With renewed talk surrounding one or two teams' possible relocations to Los Angeles and with it being Chargers week, why not look back at our division rival's first year in operation? Ladies and gentlemen, the Los Angeles Chargers of 1960.

Robert Hanashiro-USA TODAY Sports

In 1959, American Football League founder Lamar Hunt granted Barron Hilton (Paris Hilton's grandfather - yes, that Hilton) a franchise in the newly formed AFL.

After a brief "contest," the new team was, unsurprisingly, named the "Chargers." While we've become accustomed to the lighting-bolt imagery that's the hallmark of today's franchise, the name actually stems from Barron's involvement with the now defunct Carte Blanche "charge" card.

Frankly, the appetite for football just wasn't there.
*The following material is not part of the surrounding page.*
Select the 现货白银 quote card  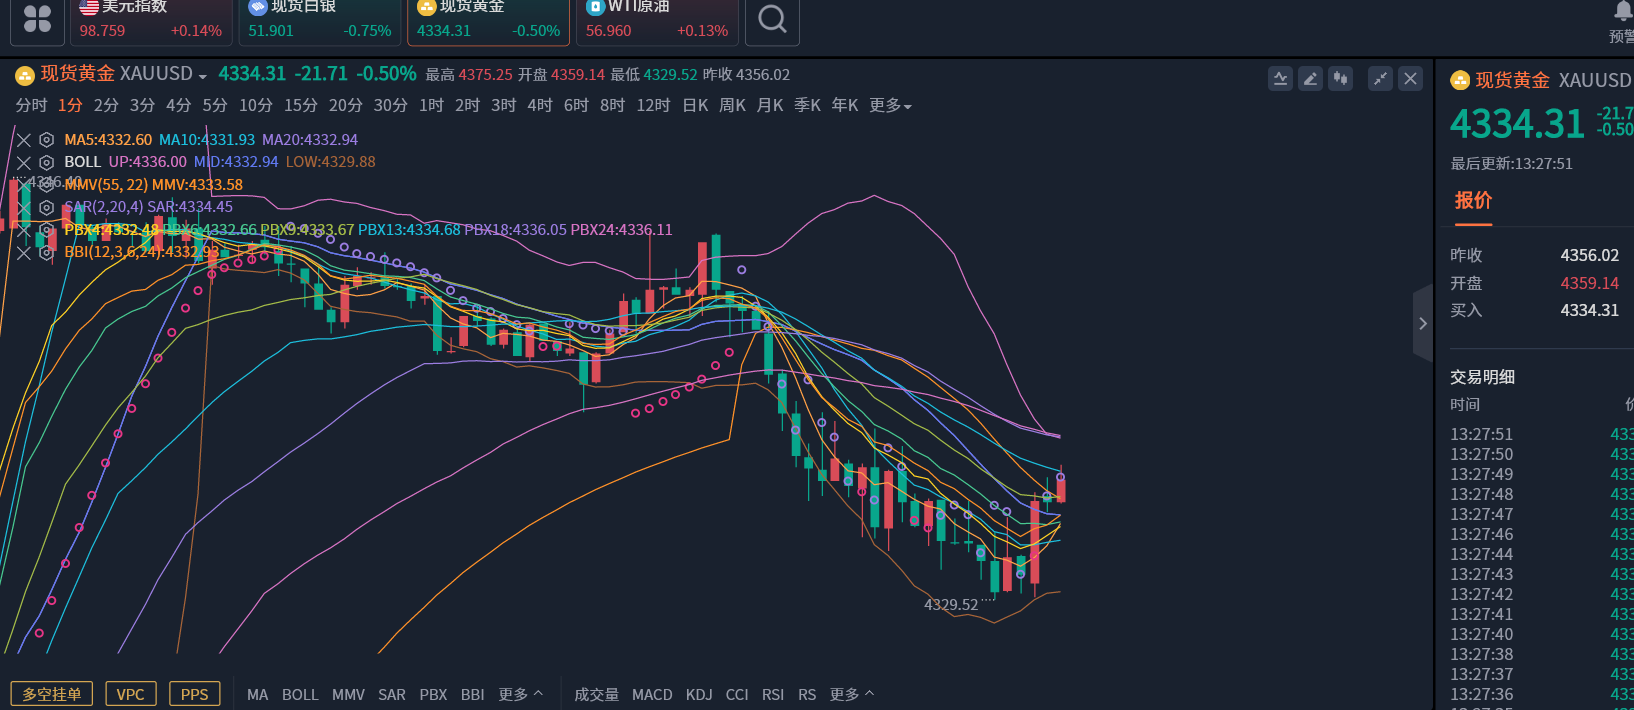[320, 21]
The Chargers quickly found it difficult to compete for fans - and their money.

The new team was to share the Los Angeles Coliseum with the NFL's Rams and the Trojans of the University of Southern California. The Chargers quickly found it difficult to compete for fans (and their money) with these other established football entities and all there is to do in sunny Southern California.
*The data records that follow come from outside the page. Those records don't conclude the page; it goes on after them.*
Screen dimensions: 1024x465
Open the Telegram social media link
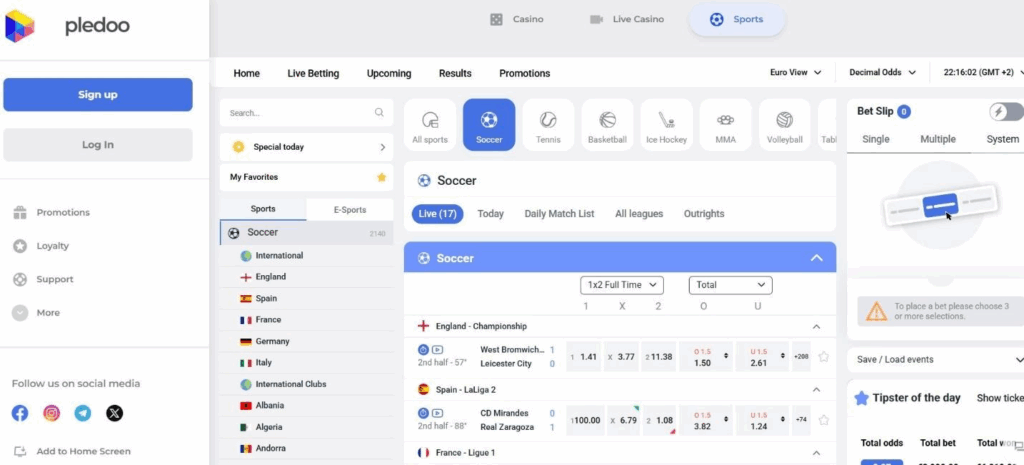tap(83, 413)
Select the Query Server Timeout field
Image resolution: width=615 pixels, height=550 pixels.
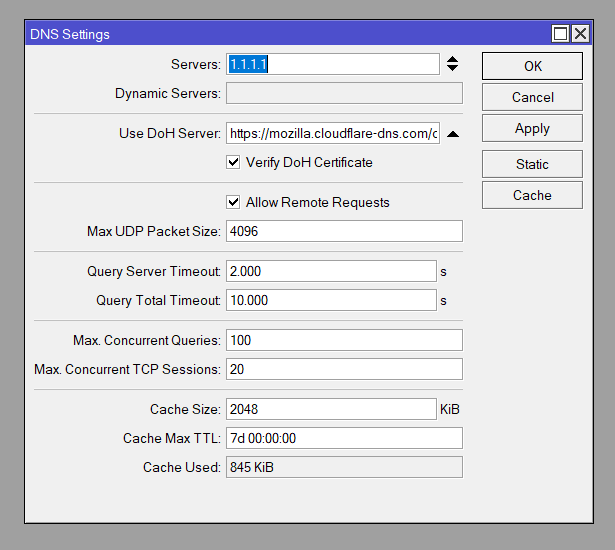pos(331,271)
Frankly, the appetite for football just wasn't there. USC was seven years removed from its last Rose Bowl appearance and was navigating the dissolution of its conference, the Pacific Coast Football Conference, by helping to create what would later become the PAC-8-10-12 Conference.

Though the Rams had two NFL Championships under their belt, they had been terrible for some time. Good thing for them they were about to enter the Fearsome Foursome Era. All Los Angeles needed was another team to break fans' hearts, right?


1960 chargers

The Chargers of 1960 were a great team. But the attendance during that year at the Coliseum was not only bad, it was proportionately horrible. Having a capacity of more than 100,000, the Chargers were lucky to get a tenth of that in paid attendance. Most of the spectators were there on complimentary tickets given out by the team. Players' wives were encouraged to attend with friends and family. Many in the stands were employees of Hilton's hotel business. This Los Angeles Times article from 1985 recounts:

Hall of Famer Sid Gillman, their first coach, recalls the day he stood on the Coliseum sideline that year, shortly before the kickoff, and personally counted the house.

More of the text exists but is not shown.